Second step: Finding a particular integral for example for: $\mathcal{L}[y_{PI}] = e^{bx}$ , for the case 2 above, we use the following ansatz, using the method of undetermined coefficients:

if $b \ne \lambda_i$ for $\forall i$ then $y_{PI} = A e^{bx}$ .
if $b = \lambda_i$ for $i \ne r$ then $y_{PI} = Ax e^{bx}$ .
if $b = \lambda_r$ then $y_{PI} = Ax^d e^{bx}$ .

5.5 Euler-Cauchy equation

A (rare) example of a linear ODE with non-constant coefficients that we can solve analytically is the Euler-Cauchy ODE: $\mathcal{L}[y] = \beta_k x^k \frac{d^ky}{dx^k} + \beta_{k-1} x^{k-1} \frac{d^{k-1}y}{dx^{k-1}} + \cdots + \beta_1 x \frac{dy}{dx} + \beta_0 y = f(x).$ Using the change of variable $x = e^z$ , the Euler-Cauchy equation can be transformed into a linear ODE with constant coefficients.

Example 5.7 Solve the following ODE:

$x^2 \frac{d^2y}{dx^2} + 3 x \frac{dy}{dx} + y = x^3$ .

Using the change of variable $x = e^z$ we have $z = \ln{x}$ and so: $\frac{dy}{dx} = \frac{dy}{dz} \frac{dz}{dx} = \frac{1}{x}\frac{dy}{dz} \quad \Rightarrow \quad x\frac{dy}{dx} = \frac{dy}{dz},$

$\frac{d^2y}{dx^2} = \frac{d}{dx}\left( \frac{dy}{dx} \right) = \frac{d}{dz}\left( \frac{dy}{dx} \right) \frac{dz}{dx} = \frac{1}{x^2}\left[\frac{d^2y}{dz^2} - \frac{dy}{dz}\right].$ So, in terms of the new independent variable we have the following linear ODE with constant coefficients.
$\frac{d^2y}{dz^2} + 2 \frac{dy}{dz} + y = e^{3z}.$ By obtaining the complementary function and particular integral, we have the following general solution: $y_{GS}(z; c_1, c_2) = y_{CF} + y_{PI} = c_1 e^{-z} + c_2 z e^{-z} + \frac{1}{16} e^{3z}.$ So, in the general solution in terms of $x$ is: $y_{GS}(x; c_1, c_2) = \frac{c_1}{x} + c_2\frac{\ln{x}}{x} + \frac{1}{16}x^3.$

5.6 Using Fourier Transforms to solve linear ODEs

As Fourier transform is a linear operation, and given the properties we had for Fourier transforms of derivatives of a function seen in Section 2.1, one can use Fourier transforms to solve linear ODEs or find particular integrals.
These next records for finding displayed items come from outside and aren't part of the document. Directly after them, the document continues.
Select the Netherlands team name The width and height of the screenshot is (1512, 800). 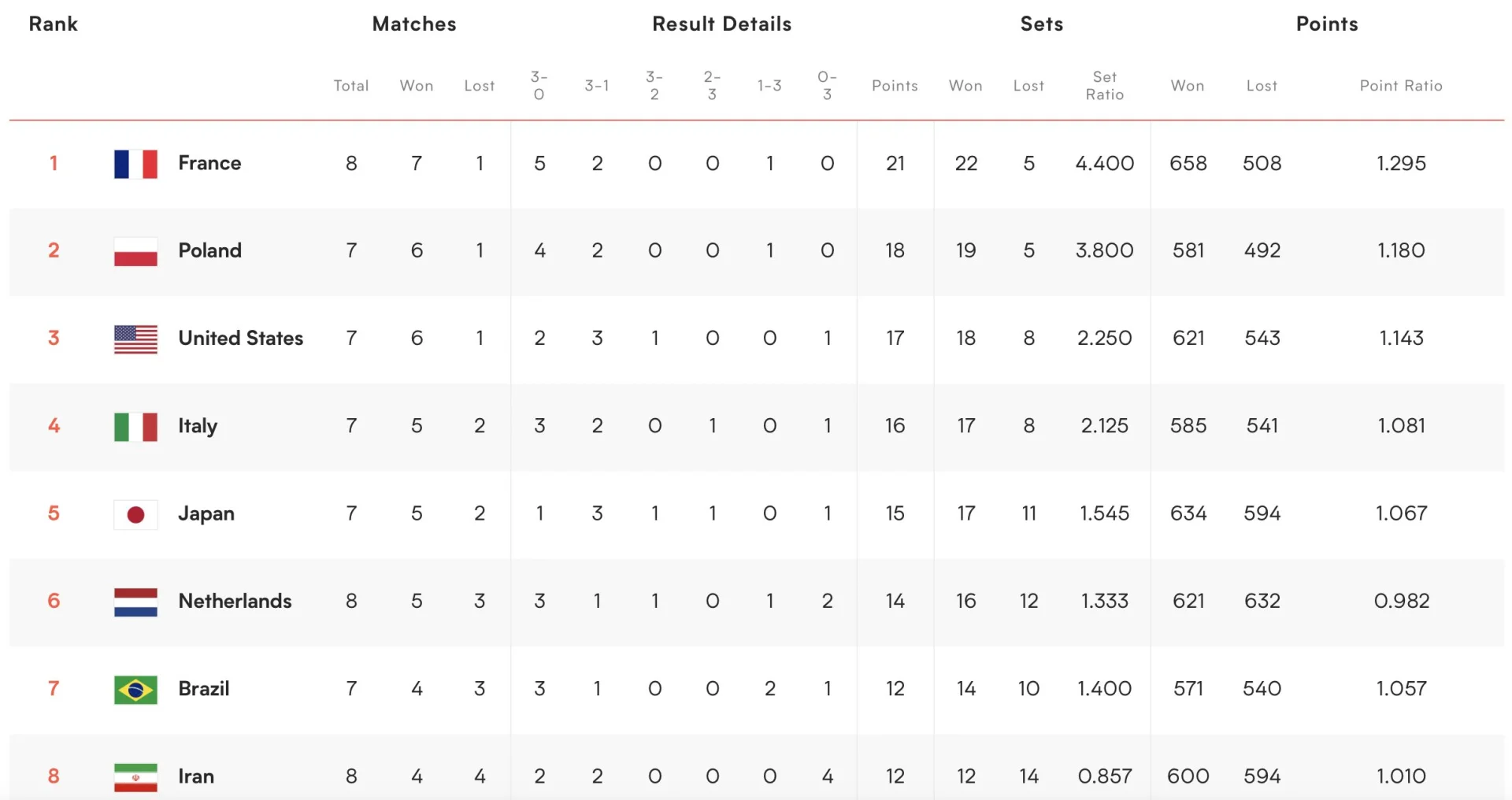[235, 601]
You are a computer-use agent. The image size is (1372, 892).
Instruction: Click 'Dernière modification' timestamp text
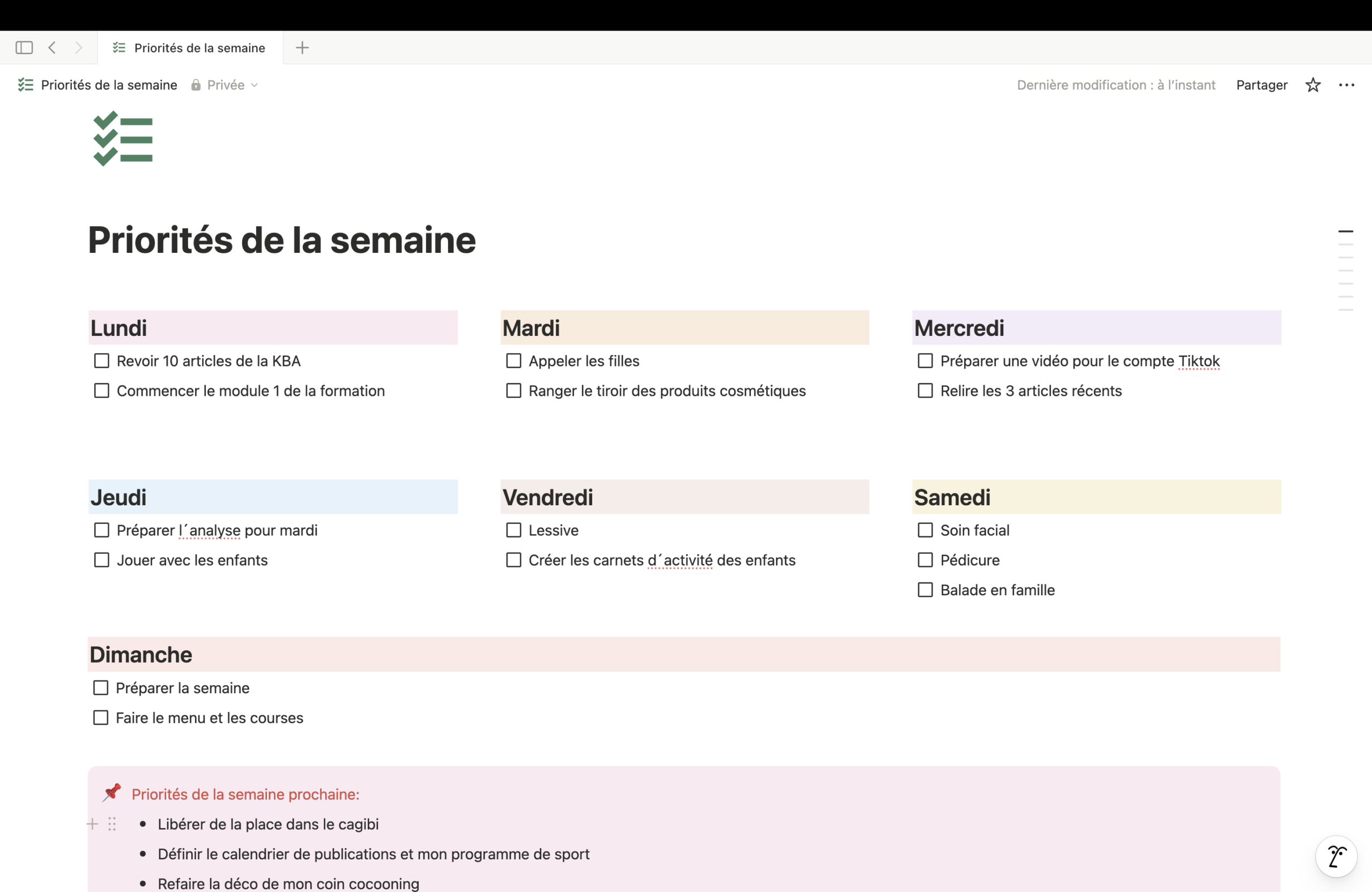point(1115,85)
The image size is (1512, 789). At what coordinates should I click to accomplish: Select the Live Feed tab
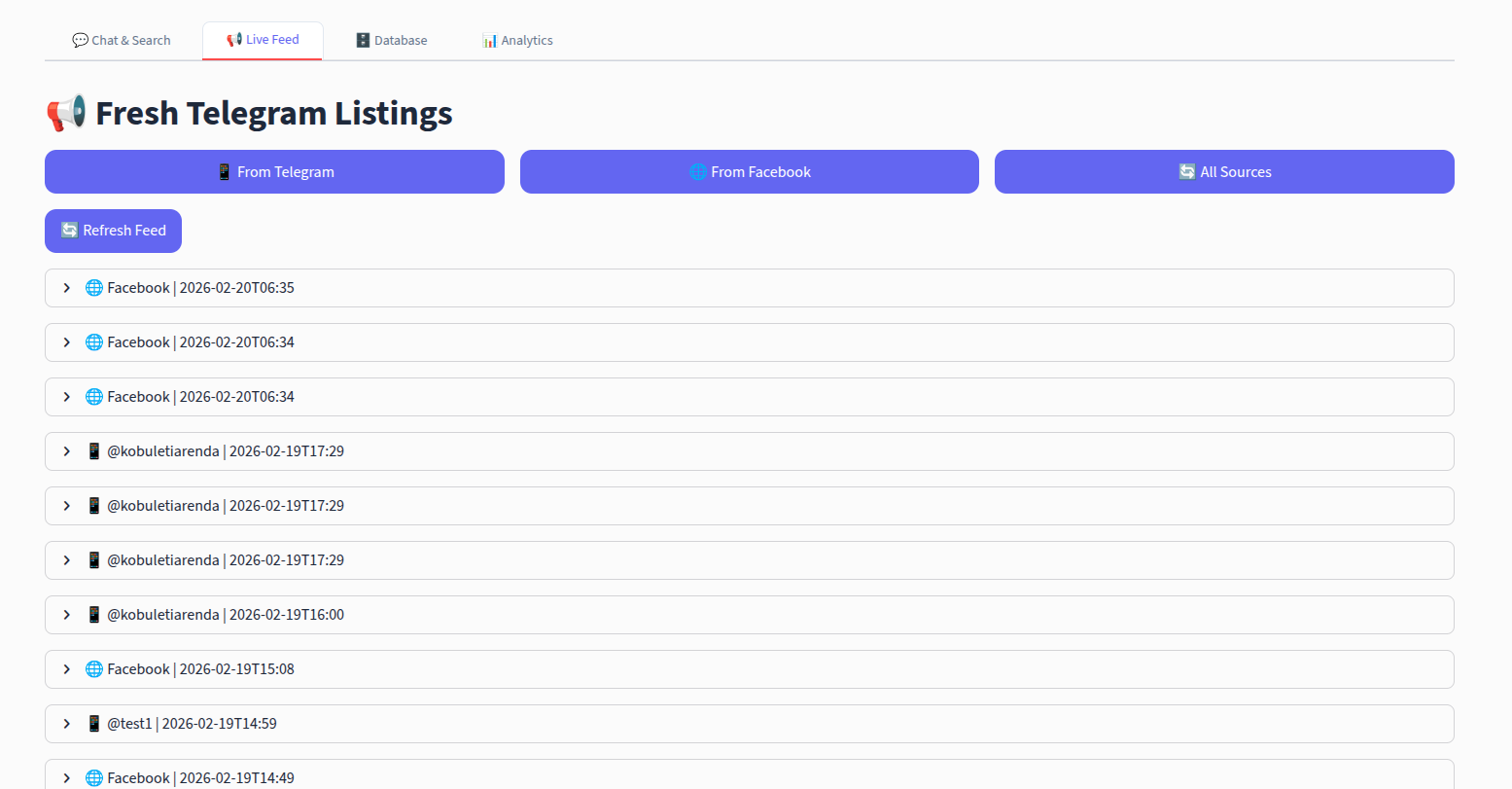(x=263, y=40)
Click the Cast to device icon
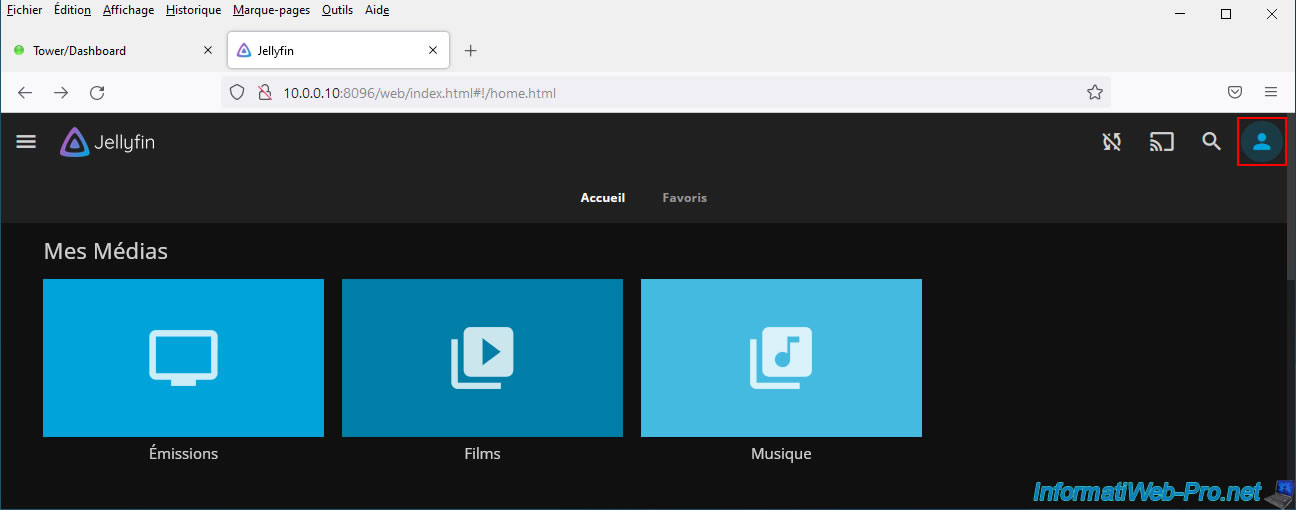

This is particularly relevant for solving partial differential equations as discussed in the second year. Here we discuss an example.

Example 5.8 Find a solution for the following ODE, known as the Airy equation or the Stokes equation, which arises in different areas of physics. Assume

$\lim_{x \rightarrow \pm \infty} y(x) = 0$ .

$\frac{d^2y}{dx^2} - x y = 0.$

This is a linear 2nd order ODE with non-constant coefficients and so far we have not seen a method of solving it. Note that this ODE is not also one of the types that are discussed in Section 4.2. Our strategy is to take Fourier transform from this ODE and see if we can solve for the Fourier transform. Using the properties in Section 2.1, we obtain: $-\omega^2 \hat{y}(\omega) -i\frac{d\hat{y}(\omega)}{d\omega} = 0$
This is a first order ODE for $\hat{y}(\omega)$ , by solving it we obtain: $\hat{y}(\omega) = c e^{\frac{i\omega^3}{3}},$ where $c$ is an arbitrary constant of integration. Using the inverse transform we obtain: $y(x) = \frac{c}{2\pi} \int^\infty_{-\infty} e^{i(\omega x + \omega^3/3)} \,d\omega = \frac{c}{\pi}\int^\infty_{0} \cos(\omega x + \frac{\omega^3}{3})\,d\omega,$ where, in the last step we have used the evenness of cosine and oddness of the sine function. For $c = 1$ the function $y(x)$ is known as the Airy function (of the first kind) and is denoted by $Ai(x)$ . It is defined as the above integral and cannot be reduced further and is a solution of the Airy ODE.